Martin's role as a ransomware negotiator gave him direct insight into how victims make payment decisions, what pressure tactics work, and what security failures lead to successful extortion. Goldberg's incident response work gave him knowledge of how companies detect intrusions, what evidence they collect, and where their defenses are weakest.

Assistant Attorney General Tysen Duva put it directly: the defendants "used their sophisticated cybersecurity training and experience to commit ransomware attacks, the very type of crime that they should have been working to stop."

The Unraveling

The FBI interviewed Goldberg in June 2024 as part of its investigation. Shortly after the interview, Goldberg and his wife purchased one way flights to Paris, a move that prosecutors are likely to cite during sentencing as evidence of consciousness of guilt.

Both Sygnia and DigitalMint distanced themselves from the defendants, stating that neither employee had authorization to conduct the attacks and that the criminal activity was unrelated to their professional work. Both men eventually cooperated with prosecutors and entered guilty pleas to conspiracy to obstruct commerce through extortion.

Sentencing is scheduled for March 12, 2026. Both men face a maximum of 20 years in federal prison.

The ALPHV BlackCat Operation

ALPHV BlackCat was one of the most prolific ransomware as a service operations in recent years, targeting over 1,000 victims globally. The FBI disrupted the operation in December 2023, recovering approximately $99 million in potential ransom payments and distributing decryption keys to hundreds of victims.

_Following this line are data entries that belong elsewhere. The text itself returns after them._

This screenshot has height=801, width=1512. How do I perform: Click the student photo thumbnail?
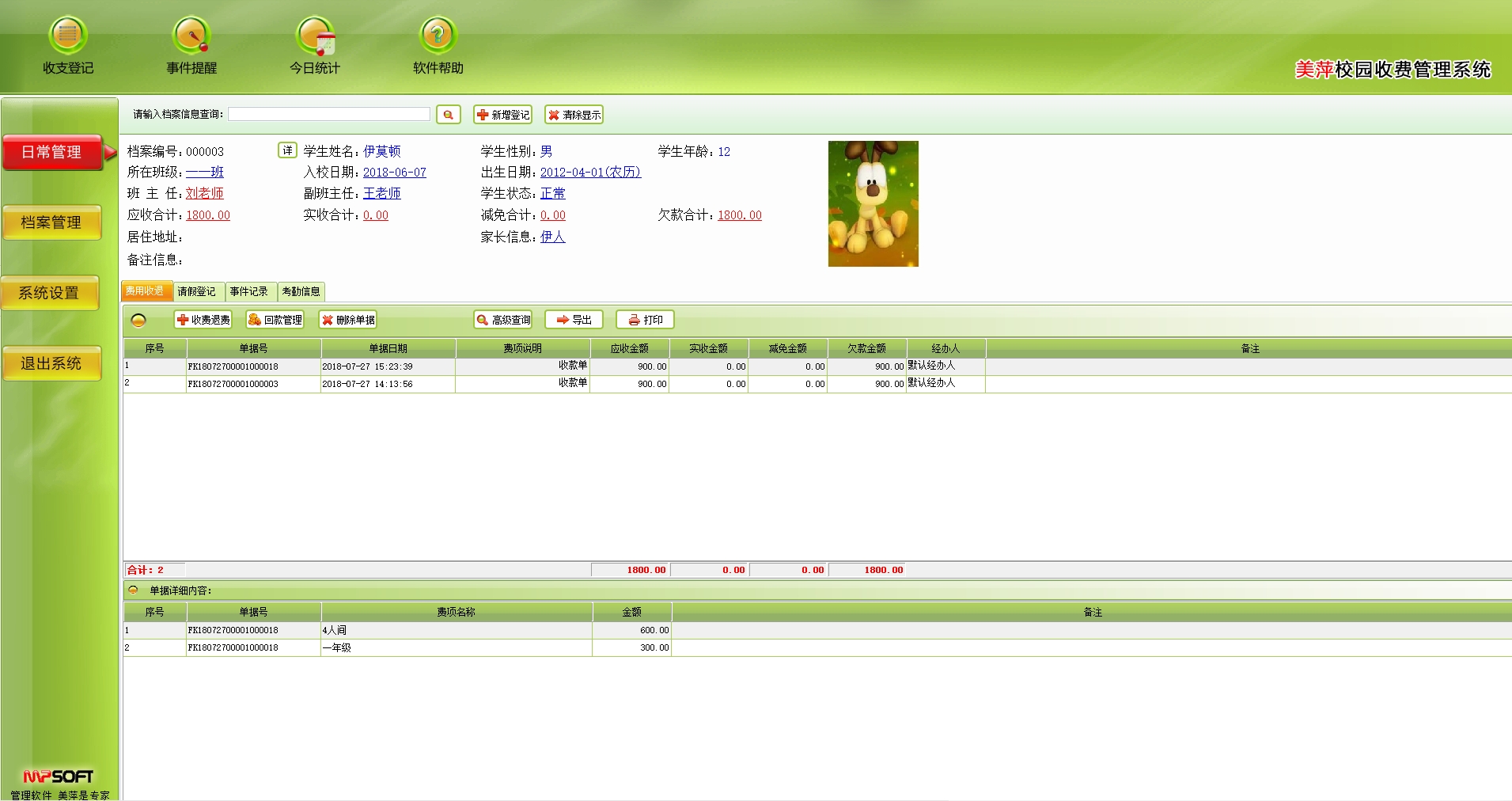(873, 203)
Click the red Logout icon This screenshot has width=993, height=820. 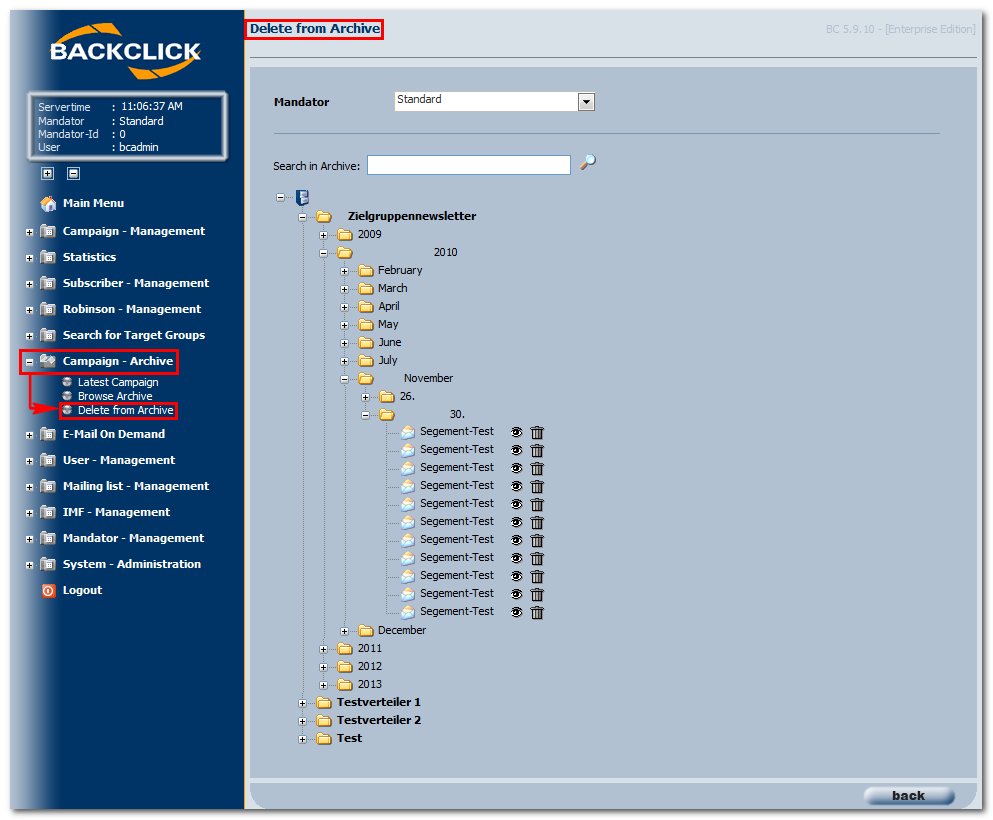pyautogui.click(x=48, y=591)
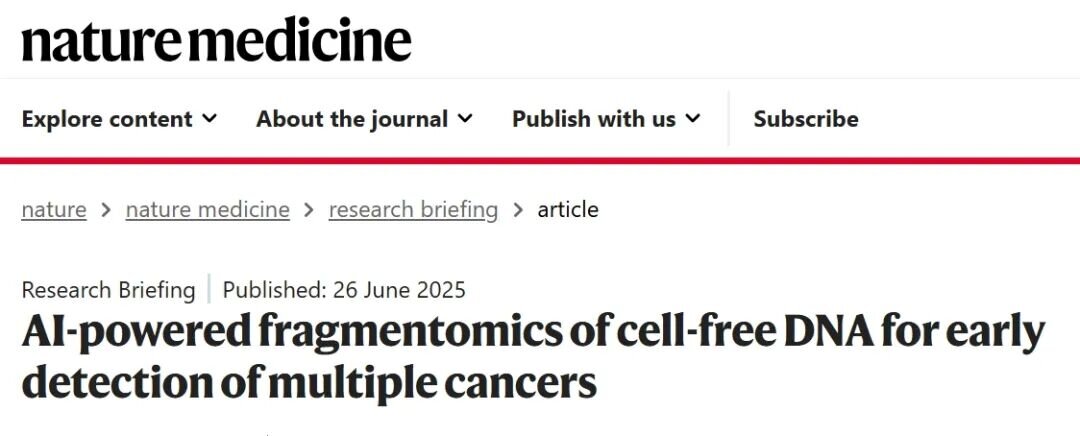Click the AI-powered fragmentomics article title
This screenshot has height=436, width=1080.
point(532,357)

The platform operated on a franchise model. Anyone with the technical skills could apply to become an affiliate, receive the ransomware toolkit, and conduct attacks in exchange for a revenue share with the operators. This model lowered the barrier to entry for ransomware significantly. You did not need to build the malware. You just needed access to a target.

For Goldberg and Martin, the barrier was even lower. They already had the skills, the knowledge, and the professional cover. The ransomware platform just gave them the tools.

What This Means for the Security Industry

The insider threat problem is not new, but this case is among the most explicit examples of cybersecurity professionals crossing the line. It raises uncomfortable questions about the trust placed in incident responders, threat analysts, and ransomware negotiators who routinely handle sensitive organizational data and have deep knowledge of defensive gaps.

Organizations that hire incident response firms or ransomware negotiators are sharing their most sensitive security details with those providers: network maps, vulnerability assessments, backup configurations, insurance coverage limits. If the people receiving that information are also operating as ransomware affiliates, the conflict of interest is obvious and the potential for harm is enormous.

The DOJ's prosecution sends a clear message: the cybersecurity industry is not above the law, and professional credentials do not provide cover for criminal activity. Whether that message is enough to deter the next insider is another question entirely.